I have a repeated-measures design where participants were measured 4 times each on 2 consecutive days. There were 2 conditions, randomly attributed to day 1 and day 2 for each participant.

So, this is how the head of my data 'dat' look:

So, this is how the head of my data 'dat' look:

'subject' is just the IDs, 'DV' is my outcome/dependent variable.

I want to know how 'day', condition ('cond'), and 'measurement' influence 'DV' using R's lme package. Even after a rather excessive search, I'm still not sure how to set the random effects...

So far, I've done something like:

m_base <- lme(DV ~ 1, random = ~1|subject/cond/measurement, data = dat, method = "ML")


m_base <- lme(DV ~ 1, random = ~1|subject/day/measurement, data = dat, method = "ML")

and then stepwise added my variables as fixed effects using update() and compared the models using anova().

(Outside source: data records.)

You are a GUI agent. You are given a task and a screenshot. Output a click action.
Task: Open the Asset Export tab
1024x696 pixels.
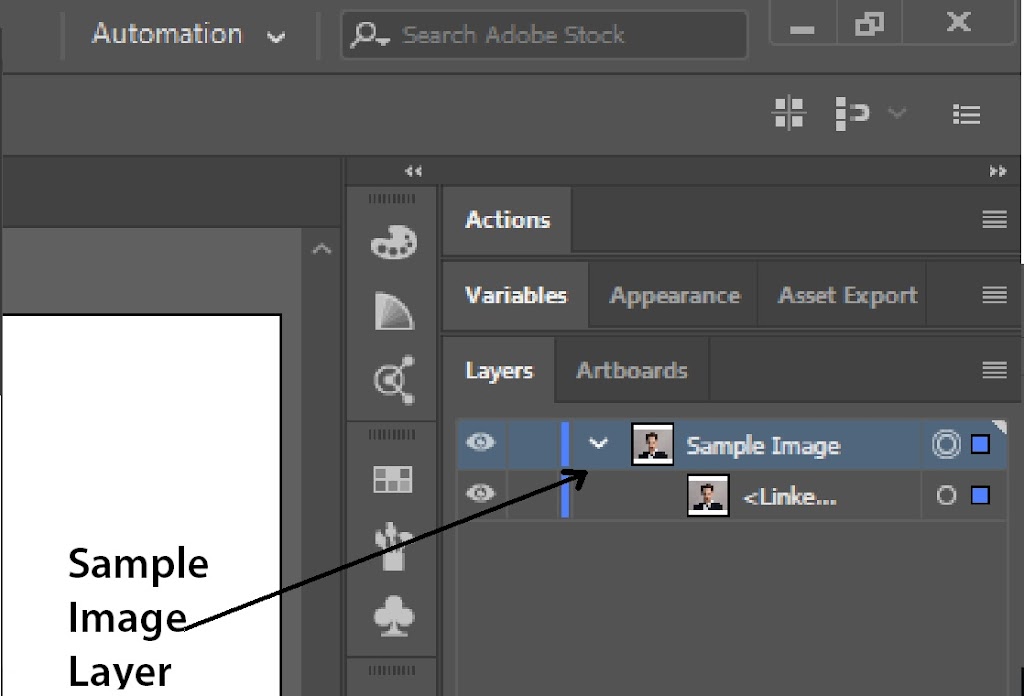[x=847, y=296]
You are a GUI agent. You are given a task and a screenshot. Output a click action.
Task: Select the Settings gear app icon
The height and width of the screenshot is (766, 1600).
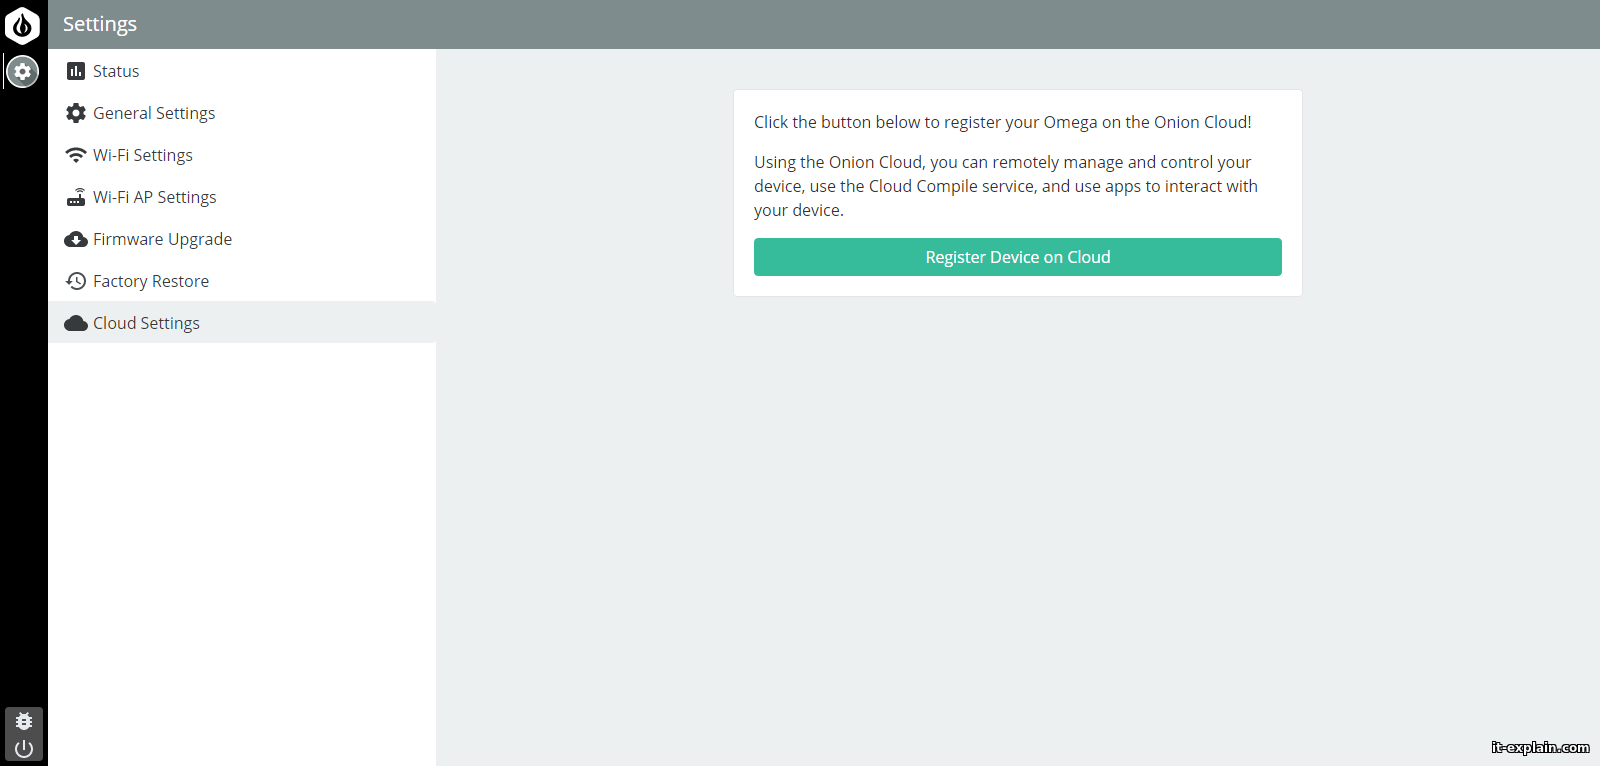[x=23, y=72]
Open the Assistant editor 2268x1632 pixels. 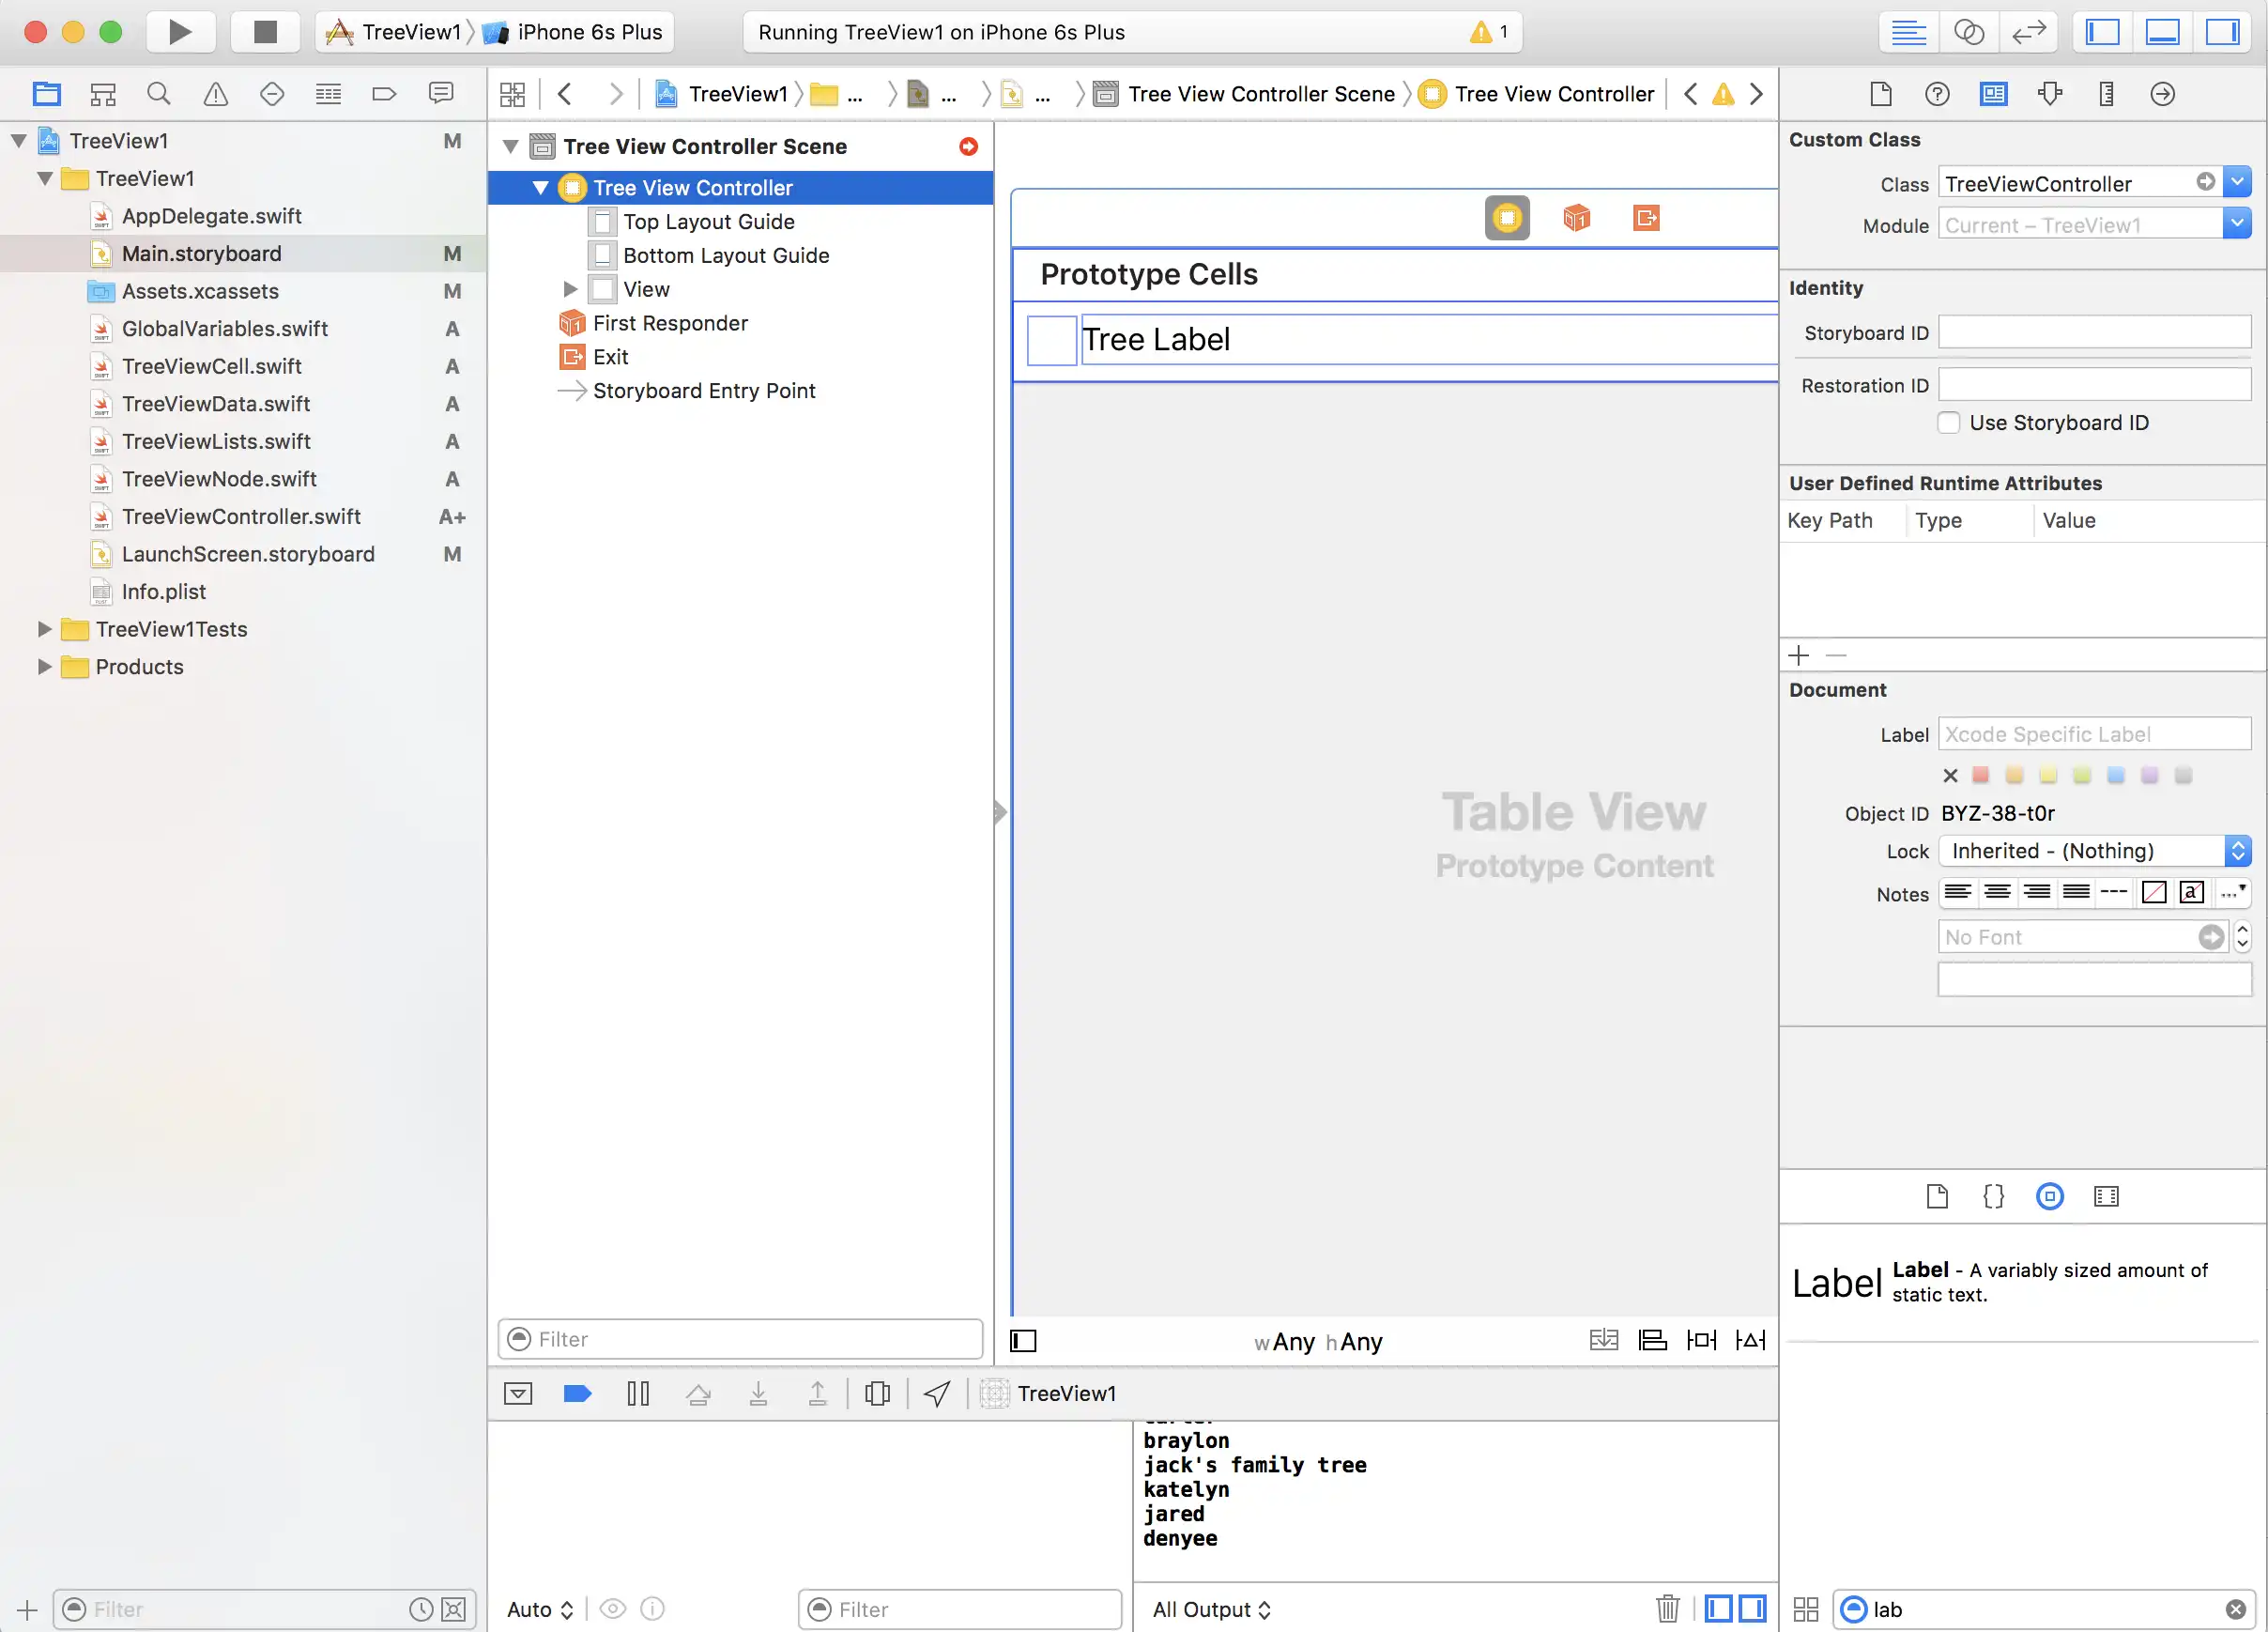[1968, 32]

Still, I'm not sure about how to set the random effects, since 'measurement' is somehow nested within both 'day' and 'cond'. Does anyone know a correct way of implementing my question?


1 Answer 1


It appears that you have a case of a partially crossed, partially nested design, because if I understand correctly, day and cond are crossed (ie neither are nested in the other), while both appear to be nested within subject. measurement is an id variable that indexes the measurement occasion on each day and within each condition, and as such should not be treated as a random factor because there is only one observation of the dependent variable for each measurement occasion. Even though they are indexed as 1-4 for each day/condition, they are different measurements (that is, measurement 1 for day 1 condition 0 and measurement 1 for day 1 condition 1 are not the same measurement) and therefore there can be no random variation in it. If you specified it as random in the way you have coded the data above, it would be a mistake.

If this is the case, then lme is unable to fit such a model, and you could use something like lme4 instead. You could specify the structure in lme4 as follows:

DV ~ 1 + (1|subject) + (1|day) + (1|cond) + (1|subject:day) + (1|subject:cond)

If measurement is a measurement of time within each day or cond and you expect some temporal effect, then you could include measurement as a fixed effect (and also potentially fit random slopes, if the data supported such a model)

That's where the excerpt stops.